> [Action item]
Lower down are entries containing pictures. Copy exactly, without those pictures, the lines from the line with "The height and" through the line with "Select Zoom to Fit in graphics toolbar".

> [Information provided]
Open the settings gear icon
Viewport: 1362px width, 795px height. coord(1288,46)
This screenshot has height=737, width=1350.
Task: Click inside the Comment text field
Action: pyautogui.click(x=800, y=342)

* * *

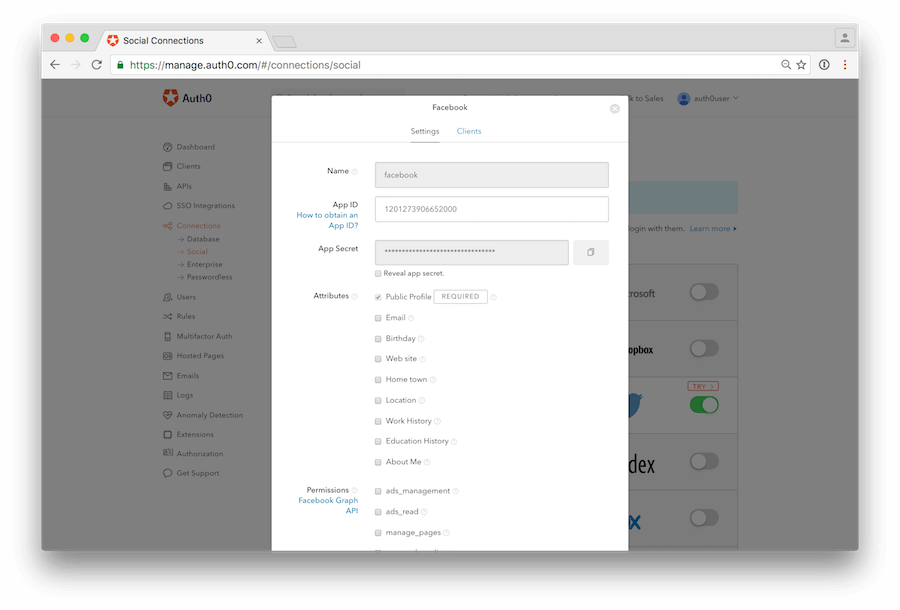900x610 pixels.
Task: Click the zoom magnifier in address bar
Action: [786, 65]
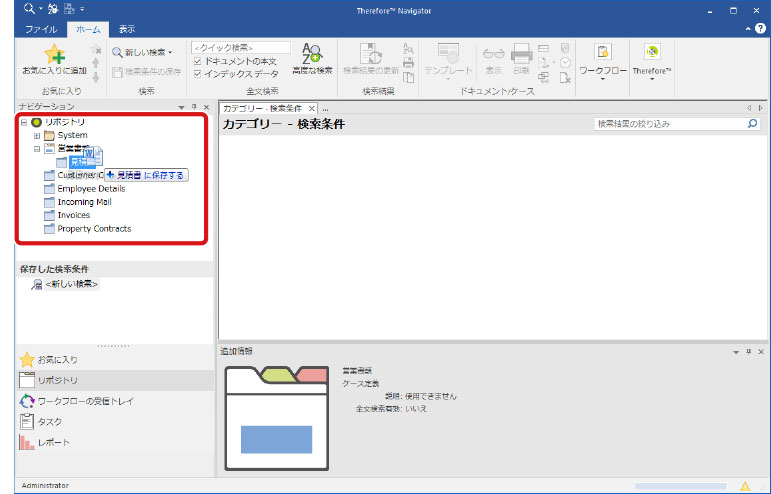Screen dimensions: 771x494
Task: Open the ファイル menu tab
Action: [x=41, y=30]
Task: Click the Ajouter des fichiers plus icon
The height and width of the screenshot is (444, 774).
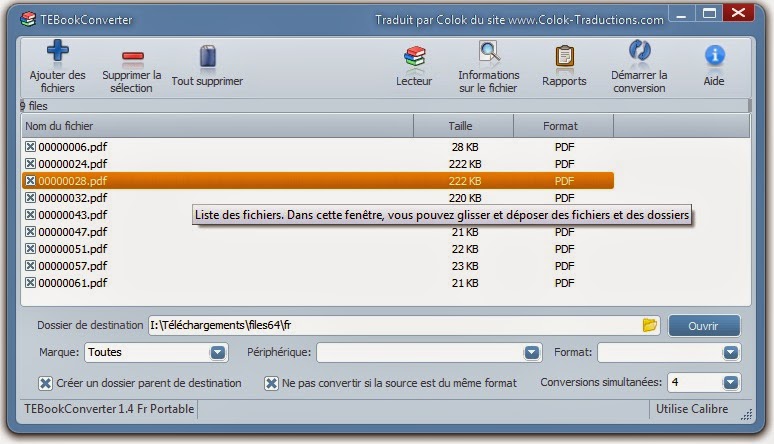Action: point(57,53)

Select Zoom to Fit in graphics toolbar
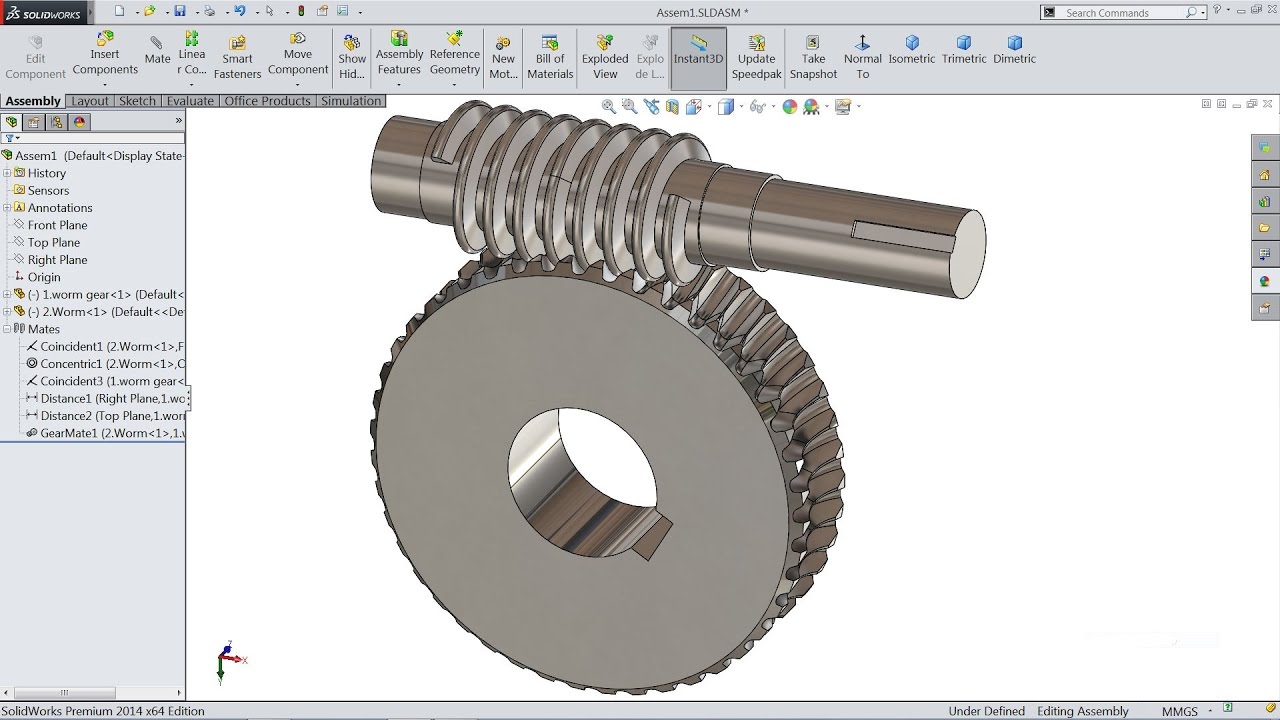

---

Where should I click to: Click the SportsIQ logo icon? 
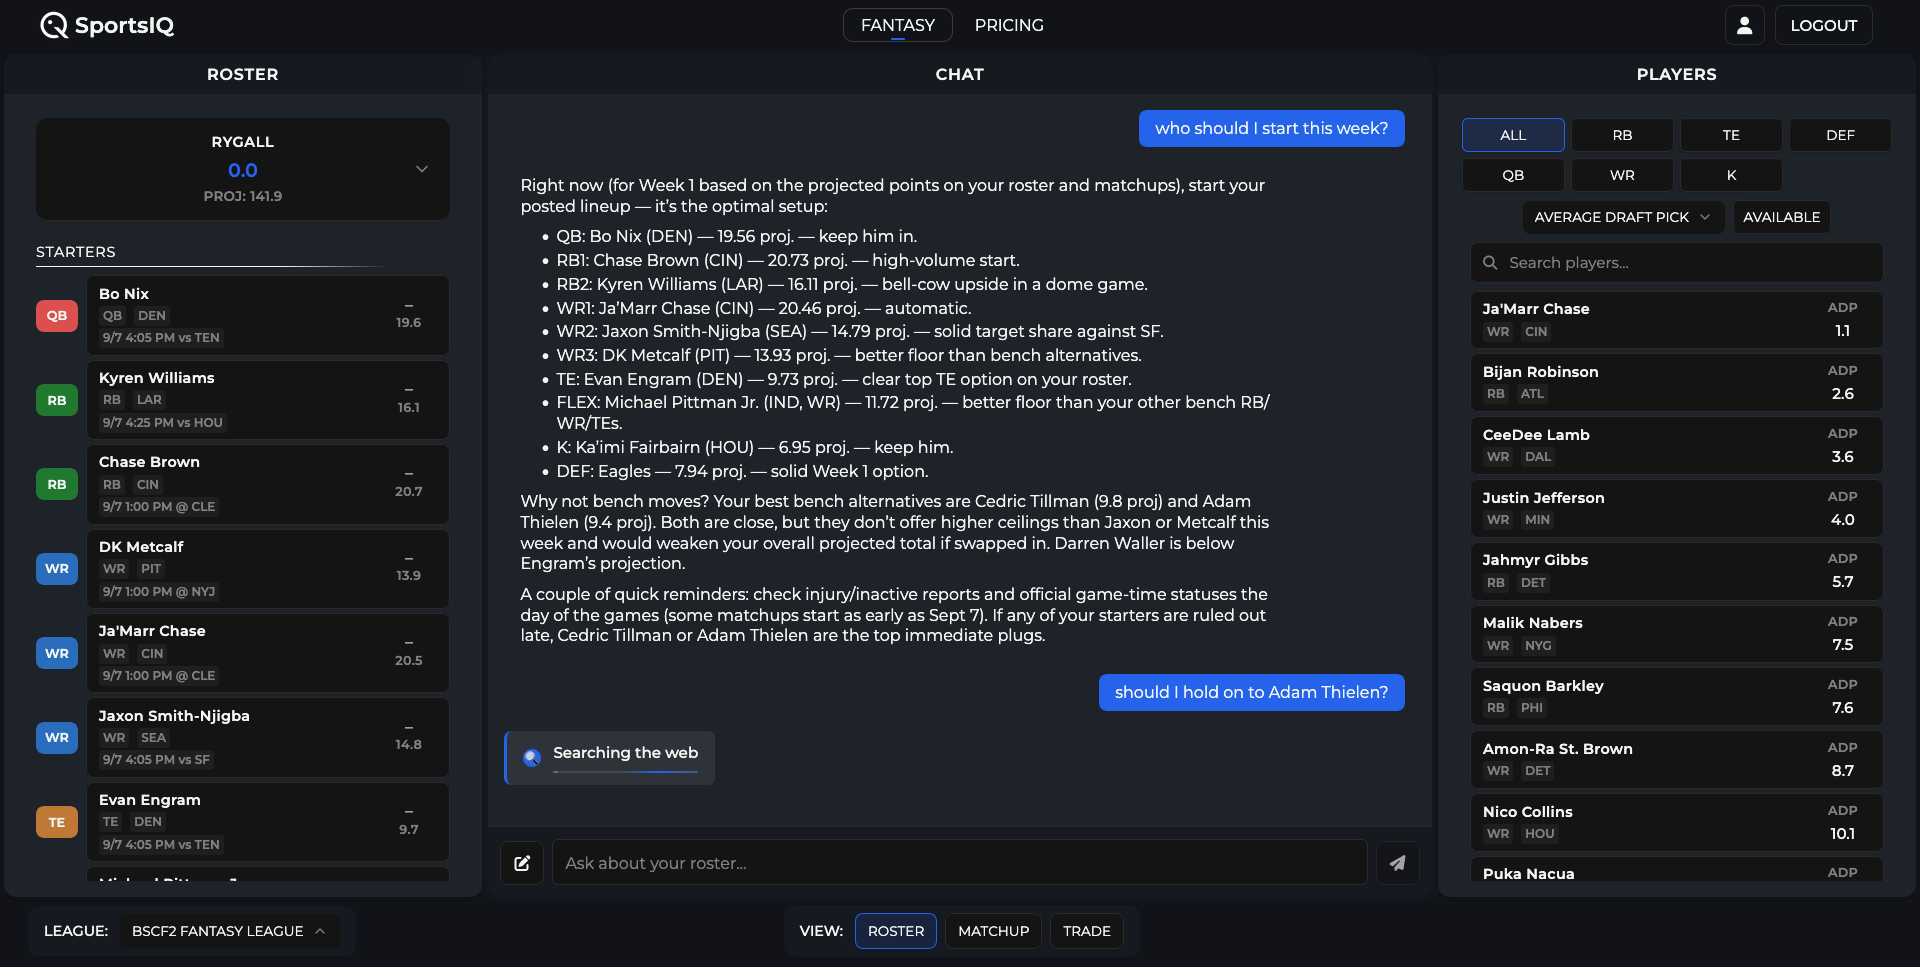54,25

> [Response area]
The height and width of the screenshot is (444, 774).
Action: point(57,53)

Select Zoom to Fit in graphics toolbar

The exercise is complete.